:: TASK DESCRIPTION ::
Transcribe every entry word for word, but drop the pictures.

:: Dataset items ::

════════════════════

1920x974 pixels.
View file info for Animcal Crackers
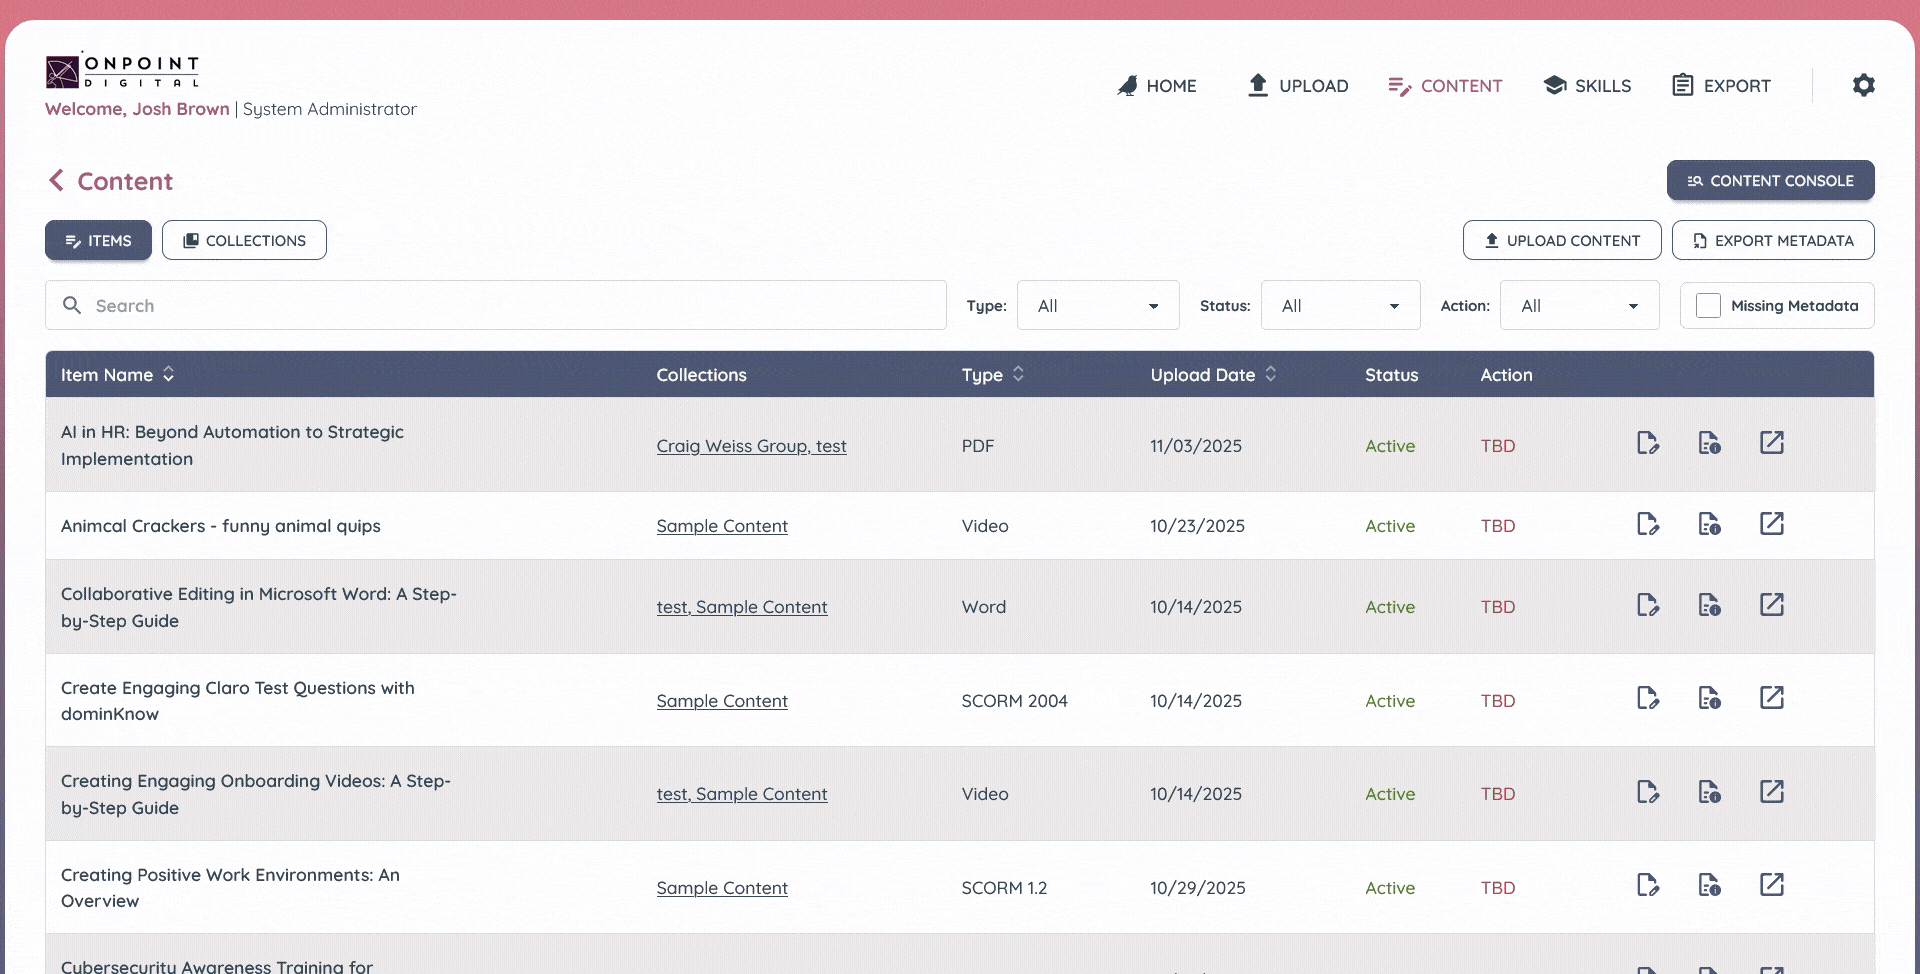tap(1709, 524)
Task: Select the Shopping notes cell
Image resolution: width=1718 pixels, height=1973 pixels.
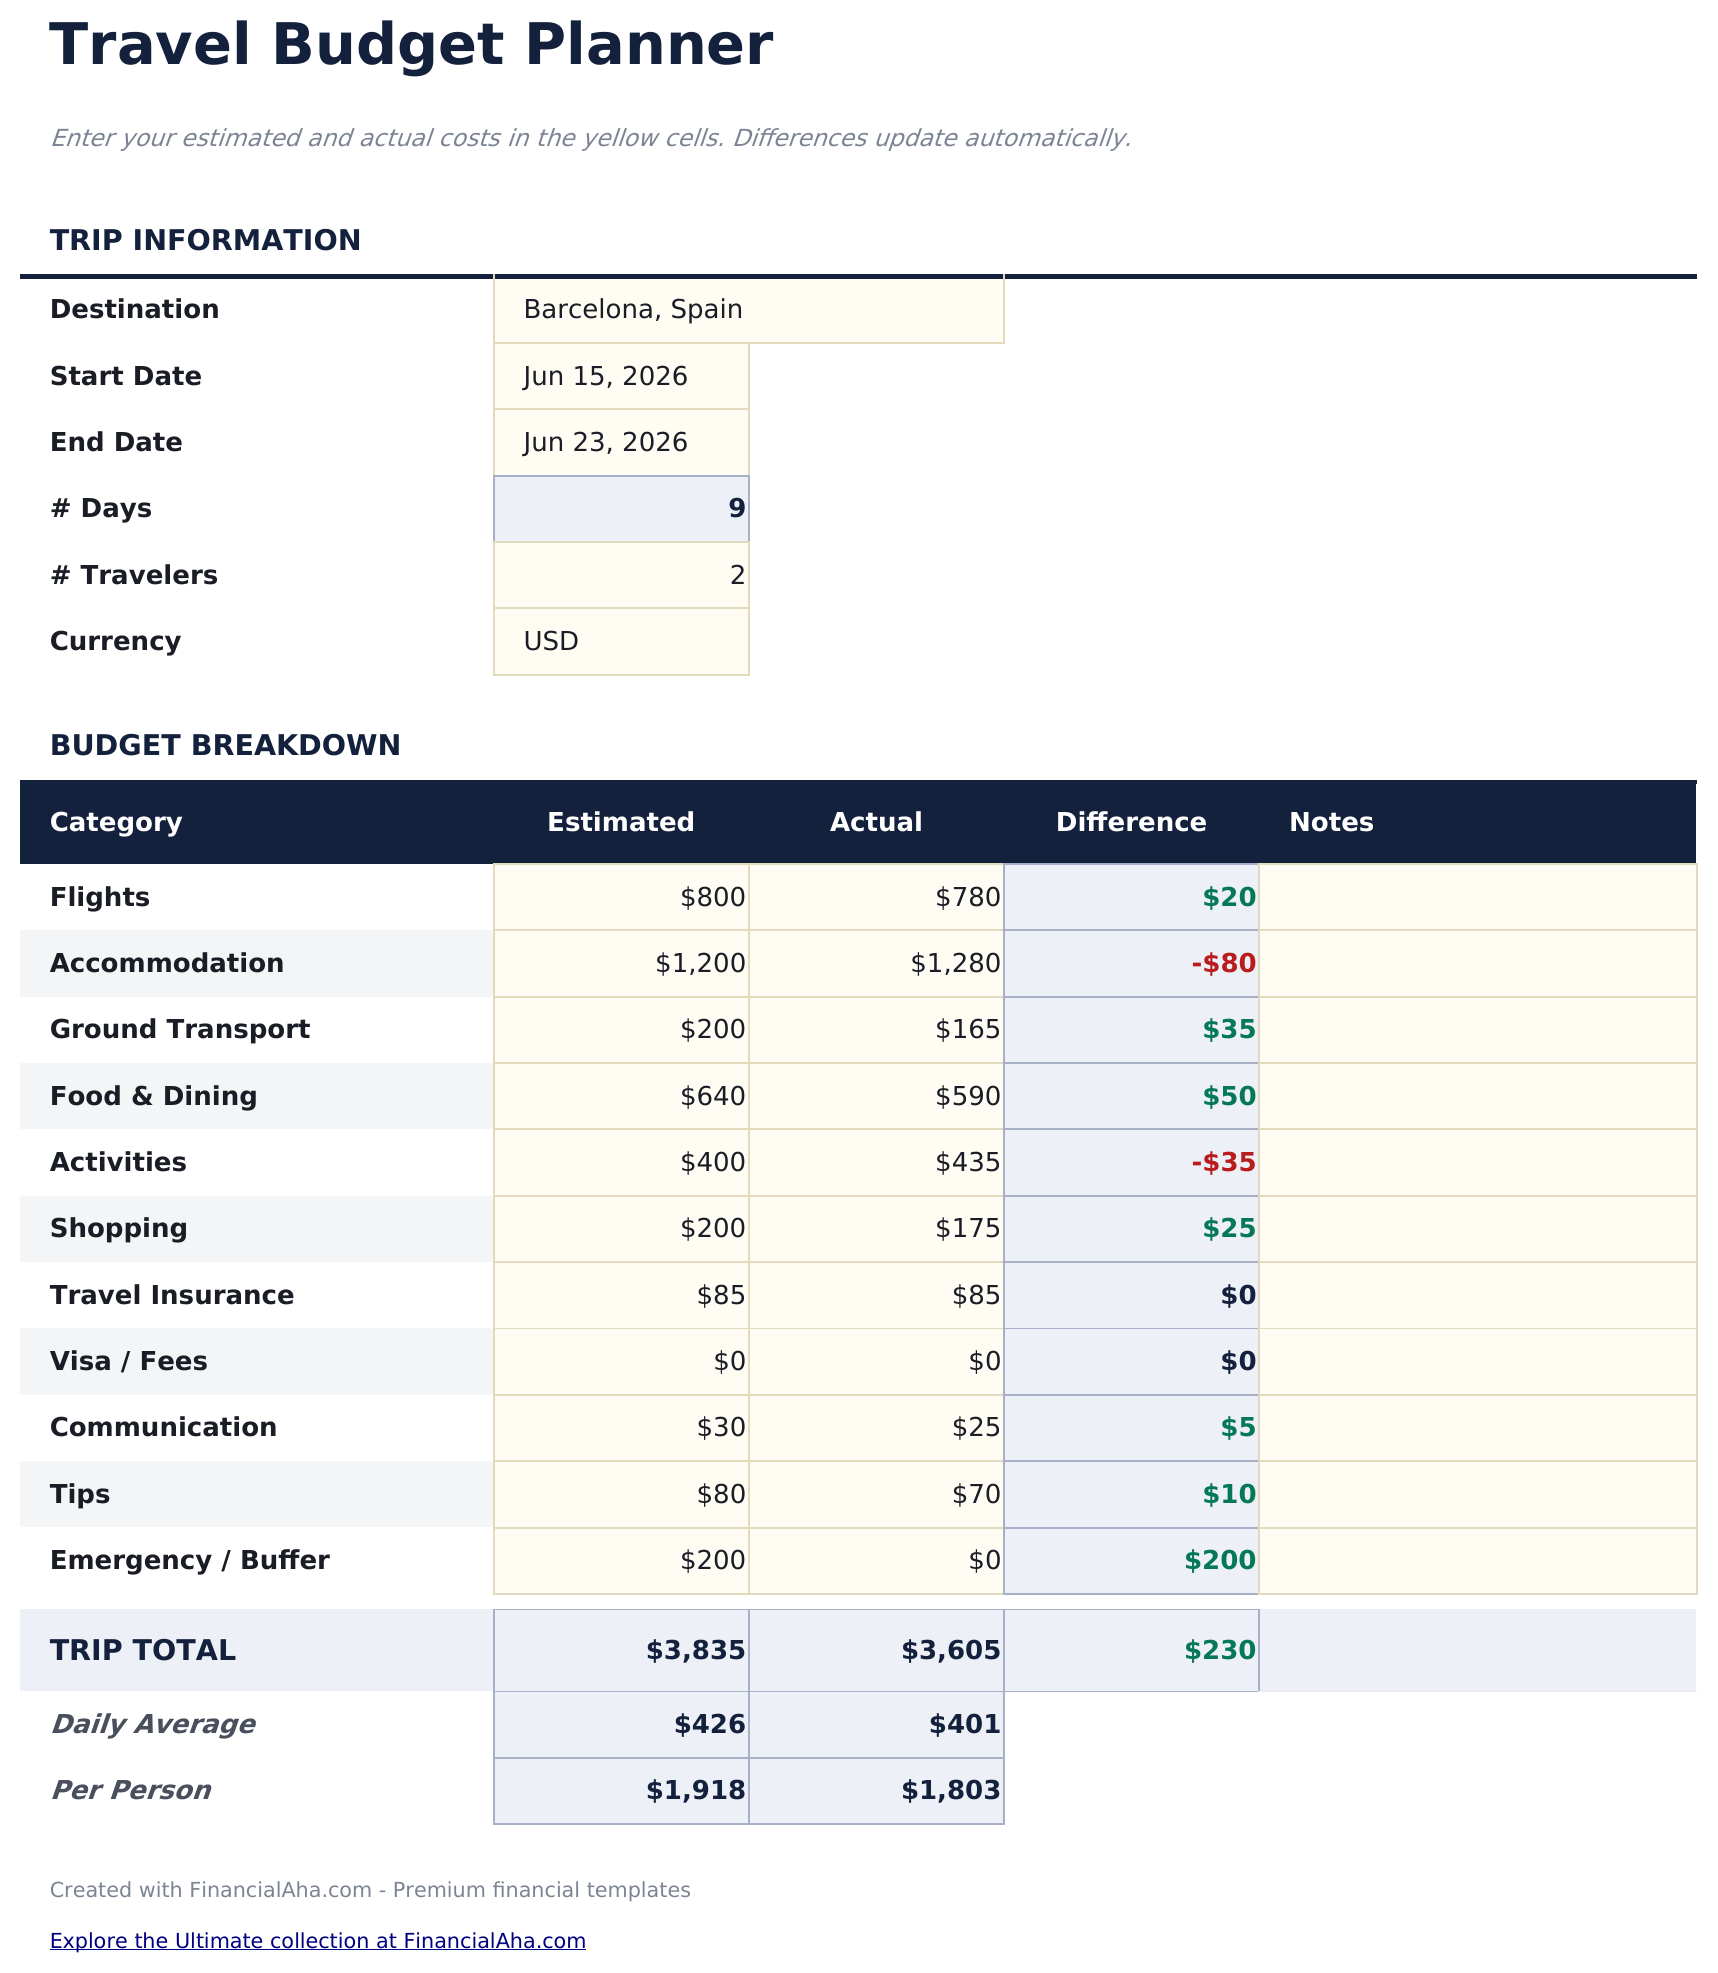Action: pos(1477,1229)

════════════════════

:: RESPONSE TO THIS TASK ::
1920x974 pixels.
View file info for Animcal Crackers
tap(1709, 524)
Task: Select the Shopping notes cell
Image resolution: width=1718 pixels, height=1973 pixels.
Action: pos(1477,1229)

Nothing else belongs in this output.